I think guests scare away ppl because they dominate the conversation. That's an assumption based off my personal experiences because they scare me away when I see the type of conversation going on when they're in there. It'd be great if everyone would block them but they don't and most ppl get trolled by them. When that happens, even when I have them blocked, I have to see the other person responding to being trolled which makes me not want to talk. I try to start a conversation but the person being trolled is already caught up in it and feels the urge to always respond. I tell them to block them and they rationalize it by saying, "No wait, I just want to see how stupid this person really is".
It's unreasonable to expect graphs to back up opinions unless that's the requirement for any opinion to have any weight, ie. you'd have to get graphs showing the site activity and joining members when guests are allowed to back up your opinion that guests don't scare away members. For sure, it would take out the bias possible and ideally, that would be the requirement of any debate, that if you have an opinion you need empirical evidence.
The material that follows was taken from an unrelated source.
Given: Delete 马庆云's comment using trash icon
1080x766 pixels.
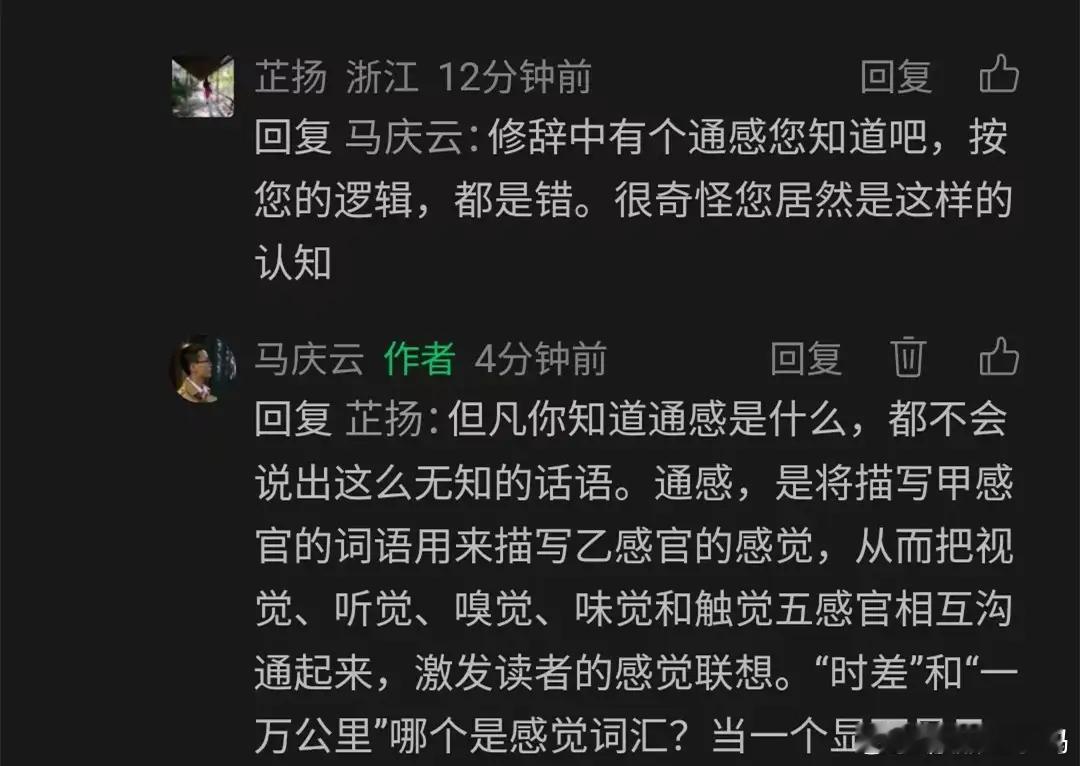Looking at the screenshot, I should (907, 357).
But that's a lot of work.
It says something about the person and the type of conversation they are looking for when they don't want to go through the very small barrier of entry of free registration. I think it says that they don't respect the conversation and require the maximum anonymity possible to feel safe acting the way they do.
I don't think banning ppl helps either and it exacerbates the guests on issue because ppl who are banned get all their friends to come in and troll the chatroom in hatred and anger. But I think that's a different issue.
The amount of protection required to maintain civil conversation in any forum is a representation of how empathetic the main proponent of their forum interests is. In a perfect world, no one is banned, everyone excercises ostracizm, and everyone enjoys cotton candy.